Here’s a video on deploying a fire shelter: http://www.youtube.com/watch?v=h_hpYdFjf2s

Here’s a video of a more realistic exercise deploying a fire shelter: http://www.youtube.com/watch?v=Krt5z4eIHnE

Yeah, you are in full gear, running like hell to a designated “safe zone” so you can deploy on mineral soil. And f*cking scared the whole time.

When you watch these bear in mind:

[ul]
[li] Real fire shelters are heavier than this and have an external reflective coating.[/li][li]When fully deployed they look like giant, aluminum-covered baked potatoes (inside joke).[/li][li]You’re supposed to fully deploy in less than 30 seconds; 20 seconds is better.[/li][li]You are positioned face down, feet holding down the rear corners, all tucked in all around, your face in the dirt breathing through the dirt. The risk isn’t the heat. The risk isn’t the flames. The risk is breathing in hot gases that will burn your lungs in seconds and you’re dead.[/li][/ul]
The second video exercise would have been better if there were more people yelling and the deployment location had giant industrial fans blowing at you while the instructors threw dust and wood bits into the fan stream.

[quote=“Duckster, post:15, topic:662314”]

[li]You are positioned face down, feet holding down the rear corners, all tucked in all around, your face in the dirt breathing through the dirt. The risk isn’t the heat. The risk isn’t the flames. The risk is breathing in hot gases that will burn your lungs in seconds and you’re dead.[/li][/QUOTE]

The air volume inside the enclosure is certainly enough to keep them alive for several minutes before too much CO2 builds up and they must let in outside air. So if they can keep the edges of the enclosure snugly against the ground to keep outside air from intruding, in theory they should be able to let the blaze pass by without damaging their lungs.

Of course that’s the big “if.” Is it the case that the winds/turbulence are so violent as the blaze passes by that one edge or another is guaranteed to get ruffled up and admit dangerously hot air?

Thanks for the vids. The Chief in the article that aceplace linked to said that you dig and then cover yourself, which sounded horrifying (hence the vision of digging one’s own grave) but now seeing these in action it’s still terrifying without the digging, as the bags look like body bags.

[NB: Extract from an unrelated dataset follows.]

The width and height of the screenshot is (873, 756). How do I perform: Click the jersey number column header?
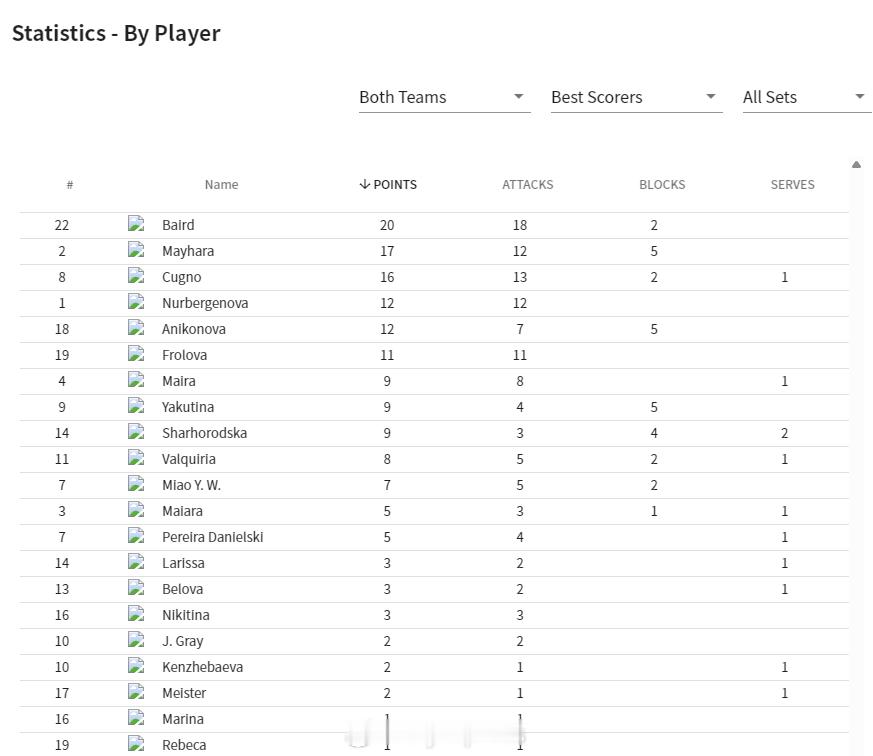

This is all crazy tragic :frowning:

Tragic.

In their memory, one of the most haunting songs in my library - Cold Missouri Waters

I didn’t mean “minion” with any disrespect. That was a running joke over my plans to dominate the world, one abandoned storage unit at a time.

The young man who worked for me wanted that so much. He worked so hard. When he thought he had a chance, he started training. Every day at lunch, he would put on his 40 lb. pack and run, jog, walk the mountainous sidewalks of Prescott. When we were standing around and waiting for people, everyone but him would pull out tech toys. He’d pull out a text book or do pushups.

Those guys were highly trained, seriously buffed and none of them were “greenhorns”. I think that when we find out how it happened, it will have been the nature of wildfires and the weather.

The wind in Arizona this time of the year is really strange. Its monsoon season and Arizona has dust devils and microbursts, which are basically mini and very short lived tornados. A microburst sending the fire at and around them would happen so fast that…well…at least it was fast.

This hits hard for me. Living in the land of wildfires, we loved our firefighters. They were the ones who saved our homes. I knew one very well and probably know all the rest by face, small community and all.

This is a true example of the word “tragedy”. These sort of things are not supposed to happen.

I call excessive moderation. The title of the thread does NOT say that the discussion would/should be restricted to the young firefighters and their deaths; rather, it refers to an incident. Yes, the thread’s discussion so far has been confined pretty much exclusively to the young people who died. But that wasn’t a stated stricture. My comments were germane to the discussion, in that unwise building policies put these young men in harm’s way.

The Straight Dope message boards in general are a bit fussbudgety about their moderation procedures. You’re out of line here–my comments were relevant, and I was entitled to make them. Please don’t be so knee-jerk.